Le 22 décembre 1917, la délégation soviétique arrive par train dans la ville de Brest-Litovsk en Pologne orientale, et est accueillie par les représentants civils et militaires allemands et autrichiens. C’est dans la forteresse de Brest-Litovsk qui abrite le quartier général des forces allemandes sur le front Est, que va s’ouvrir entre les diplomates des Puissances Centrales et du jeune pouvoir soviétique. Sur le papier, la négociation penche clairement en faveur de l’Allemagne et ses alliés qui occupent la partie ouest de la Russie et avec surtout une armée russe qui depuis la révolution est en pleine décomposition. Les soldats désertent ou échangent leurs armes, y compris leurs canons, contre des vivres ou de l’argent avec les soldats allemands, tandis que les officiers qui n’ont pas rejoints les forces contre-révolutionnaires sont considérés comme des suspects par le pouvoir bolchevique. Craignant de voir les militants bolcheviques diffuser leur propagande révolutionnaire, les officiers allemands interdisent strictement toute fraternisation entre les soldats russes et leurs hommes. Les premiers contacts à Brest-Litovsk sont cependant courtois et les deux délégations réaffirment leur conviction d’aboutir à paix sans annexion et d’y associer les pays de l’Entente pour aboutir à une paix globale. Bien que cette proposition soit favorablement accueillie par les pacifistes et l’extrême gauche, elle est immédiatement rejetée par les gouvernements britanniques et français car vue comme un piège de la diplomatie allemande. Pour eux, venir négocier à Brest-Litovsk reviendrait de facto à avaliser les conquêtes allemandes en Europe de l’Est et à reconnaitre officiellement les bolcheviks et Lénine comme gouvernement légitime de la Russie.
Durant les pourparlers, le diplomate allemand von Külhmann s’appuie sur le principe « du droit des peuples à disposer d’eux mêmes », cher au président américain Wilson, pour faire reconnaitre les droits à l’indépendance des provinces russes de Lituanie, de Courlande et de Finlande. Cette proposition en apparence généreuse est en fait une manœuvre perfide. Dans l’esprit de von Külmann, une fois devenus officiellement indépendants, ces pays seront ensuite destinés soit à devenir des protectorats soit à intégrer le Reich allemand par « référendum ». La défense du « droit des peuples » et du choix démocratique servent donc de paravent à une politique d’annexion déguisée pour être rendue acceptable auprès de l’opinion publique. La tactique du secrétaire d’État est sans doute trop subtile pour les généraux et la presse nationaliste qui se déchaînent contre lui et l’accuse de brader « les territoires conquis avec le sang des soldats allemands ». Car l’Oberste Heeresleitung – Commandement Suprême de l’armée – l’OHL , via ces propres représentants à Brest-Litovsk, entend bien surveiller étroitement l’avancée des négociations pour ne pas laisser les mains libres aux diplomates civils et pousse sa propre politique étrangère. Ainsi, le général Ludendorff, soutenu par les milieux nationalistes et industriels, veut par exemple transformer les territoires conquis de la Pologne russe, d’Ukraine voire du Caucase en colonies de peuplement allemandes. Pour lui, la paix de Brest-Litovsk doit permettre la réalisation du vieux rêve des pangermanistes du Drang nach Osten (la marche vers l’Est) à savoir une expansion vers l’Est de l’Allemagne.

**Liste des tâches**
(A) D'après le texte sur Brest-Litovsk, à quelle date la délégation soviétique arrive-t-elle dans la ville ?
(B) Dressez la liste des provinces russes dont le diplomate allemand cherche à faire reconnaître les droits à l'indépendance dans le texte sur Brest-Litovsk.
(C) Poursuivez, s'il vous plaît, le texte sur Brest-Litovsk après sa dernière phrase.

**Lignes fournies**
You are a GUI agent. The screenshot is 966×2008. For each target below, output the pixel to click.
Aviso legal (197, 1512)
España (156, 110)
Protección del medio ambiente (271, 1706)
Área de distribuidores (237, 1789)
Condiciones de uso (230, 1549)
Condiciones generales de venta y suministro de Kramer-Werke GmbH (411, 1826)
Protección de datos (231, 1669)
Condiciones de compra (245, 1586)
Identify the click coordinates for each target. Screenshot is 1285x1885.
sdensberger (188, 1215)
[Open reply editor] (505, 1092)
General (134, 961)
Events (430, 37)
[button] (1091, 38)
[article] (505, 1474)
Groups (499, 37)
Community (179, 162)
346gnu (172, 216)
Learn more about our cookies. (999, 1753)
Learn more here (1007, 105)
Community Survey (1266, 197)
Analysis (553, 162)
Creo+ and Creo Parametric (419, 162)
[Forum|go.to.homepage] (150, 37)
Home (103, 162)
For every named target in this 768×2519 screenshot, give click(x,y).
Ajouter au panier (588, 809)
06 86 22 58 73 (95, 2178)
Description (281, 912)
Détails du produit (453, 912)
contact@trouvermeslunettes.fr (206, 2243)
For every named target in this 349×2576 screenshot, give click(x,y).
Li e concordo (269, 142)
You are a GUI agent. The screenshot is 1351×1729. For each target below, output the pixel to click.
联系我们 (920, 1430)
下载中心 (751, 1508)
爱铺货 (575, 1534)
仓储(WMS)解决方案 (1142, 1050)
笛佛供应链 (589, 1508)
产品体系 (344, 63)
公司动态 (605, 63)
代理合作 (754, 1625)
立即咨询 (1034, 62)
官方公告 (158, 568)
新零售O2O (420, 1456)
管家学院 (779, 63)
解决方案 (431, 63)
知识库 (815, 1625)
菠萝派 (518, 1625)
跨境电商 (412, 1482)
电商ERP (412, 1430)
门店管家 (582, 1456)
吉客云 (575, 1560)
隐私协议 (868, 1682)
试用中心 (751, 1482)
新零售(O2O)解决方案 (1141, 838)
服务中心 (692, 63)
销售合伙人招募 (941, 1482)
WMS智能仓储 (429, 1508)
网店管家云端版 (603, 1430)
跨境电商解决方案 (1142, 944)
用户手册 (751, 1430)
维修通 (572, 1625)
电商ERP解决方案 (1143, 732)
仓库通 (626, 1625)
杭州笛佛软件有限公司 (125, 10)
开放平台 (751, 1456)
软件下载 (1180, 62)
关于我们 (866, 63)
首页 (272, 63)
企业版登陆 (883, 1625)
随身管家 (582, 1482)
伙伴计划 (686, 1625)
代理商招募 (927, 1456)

**Ensemble des réponses**
(A) Le 22 décembre 1917.

(B) Lituanie, Courlande, Finlande.

(C)
Mais les négociations trainent en longueur, à la grande fureur des délégués allemands, car les diplomates soviétiques contestent les exigences allemandes. Léon Trotski qui conduit la délégation soviétique ergote sur chaque point, se livre à des discours politiques interminables et esquive toute décision sur le futur traité. La stratégie de Trotski et Lénine est de gagner le maximum de temps en ralentissant les négociations. Les deux hommes sont convaincus que les discussions de Brest-Litovsk vont mettre en évidence les buts impérialistes de l’Allemagne et de l’Autriche-Hongrie ce qui incitera leur population, lasse de la guerre, à faire à leur tour la révolution. Le 18 janvier, ne supportant plus les atermoiements des russes, l’état-major et les diplomates allemands émettent un ultimatum : soit le gouvernement de Lénine cède aux exigences allemandes soit les hostilités reprendront. Suite à cette déclaration, les négociations sont suspendues et la délégation russe retourne à Petrograd.
Grèves à Vienne et Berlin : les empires déstabilisés
A Vienne irrités par une nouvelle réduction de la ration de farine et l’impasse des négociations de paix en Russie, les ouvriers déclenchent des grèves massives. Le gouvernement austro-hongrois apaise temporairement la crise en améliorant la situation des ouvriers et l’empereur Charles Ier réitère sa promesse que l’Autriche-Hongrie mène une guerre défensive et ne vise aucune annexion territoriale. Plus grave, le 1er février, une mutinerie éclate sur des navires autrichiens basés à Cattaro au Monténégro. Inactifs depuis des mois, mal nourris et soumis à une discipline imbécile, 6000 marins slovènes, croates et tchèques se révoltent contre leurs officiers et hissent le drapeau rouge sur une dizaine de navires. Ils réclament de meilleurs conditions de vie, la paix immédiate, et plus d’autonomie pour les nationalités au sein de l’empire. La mutinerie est réprimée dès le 3 février et quelques meneurs fusillés tandis que les amiraux qui ont laissé pourrir la situation sont révoqués, mais l’alerte est grave pour le pouvoir impérial.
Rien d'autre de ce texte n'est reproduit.